No doubt his celebrity status as Mao’s Last Dancer has a little to do with his success, too. Not too many artistic directors would have a name that is familiar to both dancers and taxi drivers.

 While the company Li inherited was in respectable shape, since he took the reins ticket sales have skyrocketed, from a total of about $1.7 million in box office revenue in 2012 to approx. $5.361 million in 2019. The number of corporate sponsors and benefactors has also burgeoned, and includes Suncorp Group (since 2014) and Shell QGC and an enviably long list of private supporters.

A scene from 'La Fille mal gardee'. Photo: David Kelly.
A scene from 'La Fille mal gardee'. Photo: David Kelly.
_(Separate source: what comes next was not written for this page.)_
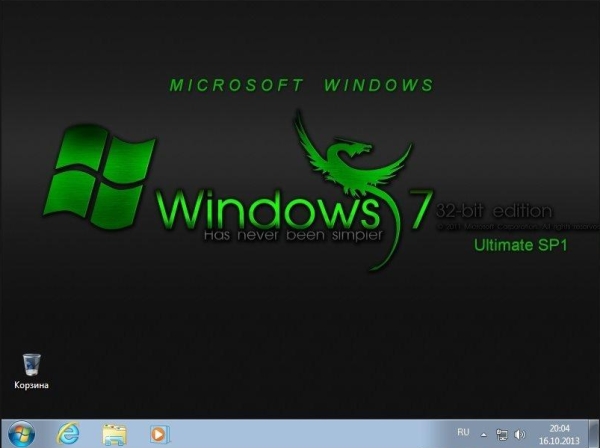
Task: Launch Windows Media Player from the taskbar
Action: point(158,434)
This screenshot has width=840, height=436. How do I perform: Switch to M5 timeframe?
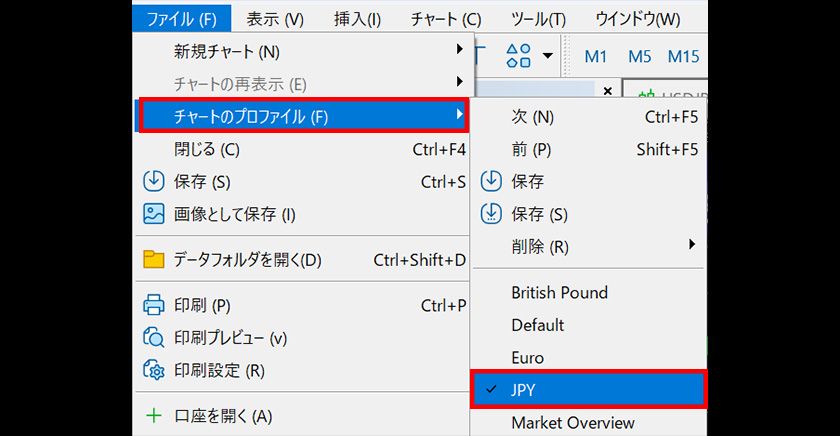[640, 56]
 Most importantly, Li has also increased the number of dancers in the company, from 23 to 60 – a size he feels is just right for the classical repertoire. The number includes dancers from the Jette Parker Young Artists apprenticeship program, which he also established. To ensure a supply of talented dancers Li also established the Queensland Ballet Academy, catering to beginners through to pre-professionals, and even built customised studios for the school at Kelvin Grove Academy (with willing support from the Qld Government). That facility is one plank of an ambitious capital works program - what he refers to as his three sites/one vision – the academy, a production facility on the Gold Coast and, most impressive of all, a massive, multi-million dollar renovation and expansion of the company headquarters in the West End. This is no mere “fit out” – the new facilities comprise three floors, six vast studios, a 350 seat theatre, entertainment areas and viewing galleries for the public, and wonderful facilities for the dancers. All of them “world class”. There is little doubt that such a facility is not just a new home for the company, but a cultural milestone for Australia.

 “I wanted a world class company,” he says simply, “so I needed world class facilities.” And Li being Li, that's what he's got.

 The company plans to open its new home in July. At the time of this interview, however, all staff were still making do in a temporary home beside the Brisbane river (which narrowly avoided being inundated during the Brisbane floods) where they moved to make way for the renovations. Cunxin is trim, light on his feet and as charming as ever, seeming to shoulder the huge responsibilities of his role as easily as he raises a ballerina above his head. His little poodle snuggles against his feet as we talk.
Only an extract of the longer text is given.